- [TO-DO LIST]
1. Rewrite the book review from "New Reviews |" to "Creative Commons License.", changing "Creative Commons License" to "public license".
2. Continue the review of On Being Certain from the point at which it stops.
## Begin SOURCE EXTRACT
New Reviews | Titles | Authors | Subjects

Robert A. Burton

ON BEING CERTAIN

Believing you are right even when you're not


Book review by Anthony Campbell. The review is licensed under a Creative Commons License.

I suppose I should start with an admission: the position that Burton takes in this book is close to one I've held myself for some time so I am naturally well disposed towards his central idea. To put this in the briefest possible form, it is that feelings of certainty can come to be attached to beliefs that are manifestly false. Burton describes the resulting psychological state as the feeling of knowing.
## End SOURCE EXTRACT
## Begin DATA LINES
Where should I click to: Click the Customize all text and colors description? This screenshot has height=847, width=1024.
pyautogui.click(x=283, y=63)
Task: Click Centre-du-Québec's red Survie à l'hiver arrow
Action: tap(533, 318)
## End DATA LINES
- [ANSWERS BY TASK]
1.
New Reviews | Titles | Authors | Subjects

Robert A. Burton

ON BEING CERTAIN

Believing you are right even when you're not


Book review by Anthony Campbell. The review is licensed under a public license.

2.
If this sounds odd, recall that there are other examples of situations where one is sure that something is the case although it isn't. One which many people have experienced is déjà vu, in which they have the strong feeling that they have been in a place before although they haven't. This leads some to believe in reincarnation, but it almost certainly arises because the 'familiarity' function in the brain is being triggered inappropriately. Such experiences are within the normal range, but there are also abnormal states, such as those due to temporal lobe epilepsy, in which sufferers feel a sense of overwhelming fear although they cannot say what it is they are afraid of. The writer George Borrow was prey to this and describes it vividly in his book The Romany Rye.

Burton's suggestion is that the feeling of knowing is similar to these unusual experiences and 'most likely originates within a localized area of the brain, can be spontaneously activated via direct stimulation or chemical manipulation, yet cannot be triggered by conscious effort'. We cannot will belief; it is something that happens to us. Burton refers to this hypothetical brain area as a module. It is one among many; Burton sees the brain as composed of numerous interlocking modules, which work together in a hierarchical manner—to give the experience of vision, for example.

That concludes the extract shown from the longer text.